Stored data:

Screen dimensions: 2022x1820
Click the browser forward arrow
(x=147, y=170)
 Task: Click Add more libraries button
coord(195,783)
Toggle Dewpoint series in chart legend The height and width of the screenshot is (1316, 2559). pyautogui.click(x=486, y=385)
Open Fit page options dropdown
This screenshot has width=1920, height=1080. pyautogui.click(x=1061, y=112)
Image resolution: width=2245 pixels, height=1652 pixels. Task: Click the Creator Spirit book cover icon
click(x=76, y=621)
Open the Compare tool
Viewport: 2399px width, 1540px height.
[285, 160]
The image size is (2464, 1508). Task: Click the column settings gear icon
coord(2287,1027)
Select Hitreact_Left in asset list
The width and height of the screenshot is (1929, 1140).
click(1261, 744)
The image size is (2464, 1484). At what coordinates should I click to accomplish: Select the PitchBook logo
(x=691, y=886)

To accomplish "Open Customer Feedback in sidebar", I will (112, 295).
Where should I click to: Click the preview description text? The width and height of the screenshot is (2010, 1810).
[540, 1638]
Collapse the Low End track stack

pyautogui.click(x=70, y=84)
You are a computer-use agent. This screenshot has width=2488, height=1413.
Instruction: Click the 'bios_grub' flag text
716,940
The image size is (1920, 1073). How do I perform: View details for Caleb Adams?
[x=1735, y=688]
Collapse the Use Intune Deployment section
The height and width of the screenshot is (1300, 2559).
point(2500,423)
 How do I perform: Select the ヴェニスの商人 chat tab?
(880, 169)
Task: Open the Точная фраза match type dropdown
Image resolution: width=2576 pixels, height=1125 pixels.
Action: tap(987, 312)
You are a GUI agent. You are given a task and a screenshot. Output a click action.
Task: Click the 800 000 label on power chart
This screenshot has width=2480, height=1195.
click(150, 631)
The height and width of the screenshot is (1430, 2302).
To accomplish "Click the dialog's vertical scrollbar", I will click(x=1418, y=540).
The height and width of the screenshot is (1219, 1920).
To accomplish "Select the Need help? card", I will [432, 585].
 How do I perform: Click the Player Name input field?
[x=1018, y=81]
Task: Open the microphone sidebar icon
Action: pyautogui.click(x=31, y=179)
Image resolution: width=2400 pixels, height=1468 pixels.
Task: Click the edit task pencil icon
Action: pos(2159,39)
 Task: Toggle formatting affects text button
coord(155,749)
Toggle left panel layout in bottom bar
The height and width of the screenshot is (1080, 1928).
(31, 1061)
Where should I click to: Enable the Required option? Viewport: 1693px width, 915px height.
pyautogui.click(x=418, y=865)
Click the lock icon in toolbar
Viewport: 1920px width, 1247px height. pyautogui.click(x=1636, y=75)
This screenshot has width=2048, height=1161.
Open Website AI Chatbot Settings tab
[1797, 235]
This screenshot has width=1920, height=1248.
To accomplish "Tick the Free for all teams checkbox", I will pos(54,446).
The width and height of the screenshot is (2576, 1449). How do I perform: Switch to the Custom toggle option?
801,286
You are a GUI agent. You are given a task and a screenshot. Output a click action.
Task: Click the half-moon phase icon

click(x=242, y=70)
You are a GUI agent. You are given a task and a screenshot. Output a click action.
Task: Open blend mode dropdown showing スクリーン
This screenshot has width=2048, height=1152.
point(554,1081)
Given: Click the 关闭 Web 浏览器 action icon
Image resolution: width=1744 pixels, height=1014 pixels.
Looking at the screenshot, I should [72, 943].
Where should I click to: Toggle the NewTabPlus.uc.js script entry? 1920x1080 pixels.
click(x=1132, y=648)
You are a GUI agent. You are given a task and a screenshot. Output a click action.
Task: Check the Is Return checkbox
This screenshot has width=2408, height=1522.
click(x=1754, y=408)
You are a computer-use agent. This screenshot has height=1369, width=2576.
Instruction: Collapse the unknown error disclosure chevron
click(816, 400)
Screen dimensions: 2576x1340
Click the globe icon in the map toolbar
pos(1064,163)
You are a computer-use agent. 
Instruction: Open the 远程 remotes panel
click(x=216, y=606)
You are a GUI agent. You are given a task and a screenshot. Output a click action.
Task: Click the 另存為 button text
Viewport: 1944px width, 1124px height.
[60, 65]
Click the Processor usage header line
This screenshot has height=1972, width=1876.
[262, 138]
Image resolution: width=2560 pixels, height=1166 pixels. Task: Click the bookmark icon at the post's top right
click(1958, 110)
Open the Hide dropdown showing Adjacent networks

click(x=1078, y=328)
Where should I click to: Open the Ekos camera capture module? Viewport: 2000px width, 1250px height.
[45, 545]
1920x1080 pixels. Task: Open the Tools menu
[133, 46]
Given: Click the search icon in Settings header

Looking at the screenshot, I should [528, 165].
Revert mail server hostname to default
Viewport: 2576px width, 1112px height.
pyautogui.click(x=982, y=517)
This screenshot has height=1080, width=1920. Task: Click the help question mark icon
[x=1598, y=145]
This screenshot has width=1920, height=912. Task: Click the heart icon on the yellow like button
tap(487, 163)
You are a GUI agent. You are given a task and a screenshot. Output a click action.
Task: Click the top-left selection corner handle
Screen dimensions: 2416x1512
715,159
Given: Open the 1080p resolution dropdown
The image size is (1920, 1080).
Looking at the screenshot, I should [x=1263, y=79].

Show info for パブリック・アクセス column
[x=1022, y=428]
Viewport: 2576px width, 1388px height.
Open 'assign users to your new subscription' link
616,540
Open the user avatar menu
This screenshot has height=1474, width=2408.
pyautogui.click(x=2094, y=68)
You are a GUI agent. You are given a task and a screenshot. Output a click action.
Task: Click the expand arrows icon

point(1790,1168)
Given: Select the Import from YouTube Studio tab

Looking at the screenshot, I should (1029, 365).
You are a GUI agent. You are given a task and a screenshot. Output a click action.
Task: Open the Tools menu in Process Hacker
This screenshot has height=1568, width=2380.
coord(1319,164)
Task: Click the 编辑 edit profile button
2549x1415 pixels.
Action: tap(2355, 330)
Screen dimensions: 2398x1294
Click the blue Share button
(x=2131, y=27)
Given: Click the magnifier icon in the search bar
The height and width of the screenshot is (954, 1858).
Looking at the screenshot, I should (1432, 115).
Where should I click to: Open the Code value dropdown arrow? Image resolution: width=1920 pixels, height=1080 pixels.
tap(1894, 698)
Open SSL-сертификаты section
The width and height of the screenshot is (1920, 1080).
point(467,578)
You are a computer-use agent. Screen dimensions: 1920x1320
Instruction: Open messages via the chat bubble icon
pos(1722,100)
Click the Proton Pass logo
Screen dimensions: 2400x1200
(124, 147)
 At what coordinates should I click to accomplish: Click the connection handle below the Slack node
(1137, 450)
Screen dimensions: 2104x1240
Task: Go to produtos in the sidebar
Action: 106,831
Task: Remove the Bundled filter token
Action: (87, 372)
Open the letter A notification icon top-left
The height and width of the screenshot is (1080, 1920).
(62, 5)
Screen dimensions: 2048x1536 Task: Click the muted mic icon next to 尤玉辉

YOUR OBJECTIVE →
Set out the entries once more, word for word.

SOLUTION →
Screen dimensions: 2022x1820
Click the browser forward arrow
(x=147, y=170)
 Task: Click Add more libraries button
coord(195,783)
Toggle Dewpoint series in chart legend The height and width of the screenshot is (1316, 2559). pyautogui.click(x=486, y=385)
Open Fit page options dropdown
This screenshot has width=1920, height=1080. pyautogui.click(x=1061, y=112)
Image resolution: width=2245 pixels, height=1652 pixels. Task: Click the Creator Spirit book cover icon
click(x=76, y=621)
Open the Compare tool
Viewport: 2399px width, 1540px height.
[285, 160]
The image size is (2464, 1508). Task: Click the column settings gear icon
coord(2287,1027)
Select Hitreact_Left in asset list
The width and height of the screenshot is (1929, 1140).
click(1261, 744)
The image size is (2464, 1484). At what coordinates should I click to accomplish: Select the PitchBook logo
(x=691, y=886)

To accomplish "Open Customer Feedback in sidebar", I will (112, 295).
Where should I click to: Click the preview description text? The width and height of the screenshot is (2010, 1810).
[540, 1638]
Collapse the Low End track stack

pyautogui.click(x=70, y=84)
You are a computer-use agent. This screenshot has width=2488, height=1413.
Instruction: Click the 'bios_grub' flag text
716,940
The image size is (1920, 1073). How do I perform: View details for Caleb Adams?
[x=1735, y=688]
Collapse the Use Intune Deployment section
The height and width of the screenshot is (1300, 2559).
point(2500,423)
 How do I perform: Select the ヴェニスの商人 chat tab?
(880, 169)
Task: Open the Точная фраза match type dropdown
Image resolution: width=2576 pixels, height=1125 pixels.
Action: tap(987, 312)
You are a GUI agent. You are given a task and a screenshot. Output a click action.
Task: Click the 800 000 label on power chart
This screenshot has width=2480, height=1195.
click(150, 631)
The height and width of the screenshot is (1430, 2302).
To accomplish "Click the dialog's vertical scrollbar", I will click(x=1418, y=540).
The height and width of the screenshot is (1219, 1920).
To accomplish "Select the Need help? card", I will [432, 585].
 How do I perform: Click the Player Name input field?
[x=1018, y=81]
Task: Open the microphone sidebar icon
Action: pyautogui.click(x=31, y=179)
Image resolution: width=2400 pixels, height=1468 pixels.
Task: Click the edit task pencil icon
Action: pos(2159,39)
 Task: Toggle formatting affects text button
coord(155,749)
Toggle left panel layout in bottom bar
The height and width of the screenshot is (1080, 1928).
(31, 1061)
Where should I click to: Enable the Required option? Viewport: 1693px width, 915px height.
pyautogui.click(x=418, y=865)
Click the lock icon in toolbar
Viewport: 1920px width, 1247px height. pyautogui.click(x=1636, y=75)
This screenshot has width=2048, height=1161.
Open Website AI Chatbot Settings tab
[1797, 235]
This screenshot has width=1920, height=1248.
To accomplish "Tick the Free for all teams checkbox", I will pos(54,446).
The width and height of the screenshot is (2576, 1449). How do I perform: Switch to the Custom toggle option?
801,286
You are a GUI agent. You are given a task and a screenshot. Output a click action.
Task: Click the half-moon phase icon

click(x=242, y=70)
You are a GUI agent. You are given a task and a screenshot. Output a click action.
Task: Open blend mode dropdown showing スクリーン
This screenshot has width=2048, height=1152.
point(554,1081)
Given: Click the 关闭 Web 浏览器 action icon
Image resolution: width=1744 pixels, height=1014 pixels.
Looking at the screenshot, I should [72, 943].
Where should I click to: Toggle the NewTabPlus.uc.js script entry? 1920x1080 pixels.
click(x=1132, y=648)
You are a GUI agent. You are given a task and a screenshot. Output a click action.
Task: Check the Is Return checkbox
This screenshot has width=2408, height=1522.
click(x=1754, y=408)
You are a computer-use agent. This screenshot has height=1369, width=2576.
Instruction: Collapse the unknown error disclosure chevron
click(816, 400)
Screen dimensions: 2576x1340
Click the globe icon in the map toolbar
pos(1064,163)
You are a computer-use agent. 
Instruction: Open the 远程 remotes panel
click(x=216, y=606)
You are a GUI agent. You are given a task and a screenshot. Output a click action.
Task: Click the 另存為 button text
Viewport: 1944px width, 1124px height.
[60, 65]
Click the Processor usage header line
This screenshot has height=1972, width=1876.
[262, 138]
Image resolution: width=2560 pixels, height=1166 pixels. Task: Click the bookmark icon at the post's top right
click(1958, 110)
Open the Hide dropdown showing Adjacent networks

click(x=1078, y=328)
Where should I click to: Open the Ekos camera capture module? Viewport: 2000px width, 1250px height.
[45, 545]
1920x1080 pixels. Task: Open the Tools menu
[133, 46]
Given: Click the search icon in Settings header

Looking at the screenshot, I should [528, 165].
Revert mail server hostname to default
Viewport: 2576px width, 1112px height.
pyautogui.click(x=982, y=517)
This screenshot has height=1080, width=1920. Task: Click the help question mark icon
[x=1598, y=145]
This screenshot has width=1920, height=912. Task: Click the heart icon on the yellow like button
tap(487, 163)
You are a GUI agent. You are given a task and a screenshot. Output a click action.
Task: Click the top-left selection corner handle
Screen dimensions: 2416x1512
715,159
Given: Open the 1080p resolution dropdown
The image size is (1920, 1080).
Looking at the screenshot, I should [x=1263, y=79].

Show info for パブリック・アクセス column
[x=1022, y=428]
Viewport: 2576px width, 1388px height.
Open 'assign users to your new subscription' link
616,540
Open the user avatar menu
This screenshot has height=1474, width=2408.
pyautogui.click(x=2094, y=68)
You are a GUI agent. You are given a task and a screenshot. Output a click action.
Task: Click the expand arrows icon

point(1790,1168)
Given: Select the Import from YouTube Studio tab

Looking at the screenshot, I should (1029, 365).
You are a GUI agent. You are given a task and a screenshot. Output a click action.
Task: Open the Tools menu in Process Hacker
This screenshot has height=1568, width=2380.
coord(1319,164)
Task: Click the 编辑 edit profile button
2549x1415 pixels.
Action: tap(2355, 330)
Screen dimensions: 2398x1294
Click the blue Share button
(x=2131, y=27)
Given: Click the magnifier icon in the search bar
The height and width of the screenshot is (954, 1858).
Looking at the screenshot, I should (1432, 115).
Where should I click to: Open the Code value dropdown arrow? Image resolution: width=1920 pixels, height=1080 pixels.
tap(1894, 698)
Open SSL-сертификаты section
The width and height of the screenshot is (1920, 1080).
point(467,578)
You are a computer-use agent. Screen dimensions: 1920x1320
Instruction: Open messages via the chat bubble icon
pos(1722,100)
Click the Proton Pass logo
Screen dimensions: 2400x1200
(124, 147)
 At what coordinates should I click to accomplish: Click the connection handle below the Slack node
(1137, 450)
Screen dimensions: 2104x1240
Task: Go to produtos in the sidebar
Action: 106,831
Task: Remove the Bundled filter token
Action: (87, 372)
Open the letter A notification icon top-left
The height and width of the screenshot is (1080, 1920).
(62, 5)
Screen dimensions: 2048x1536 Task: Click the muted mic icon next to 尤玉辉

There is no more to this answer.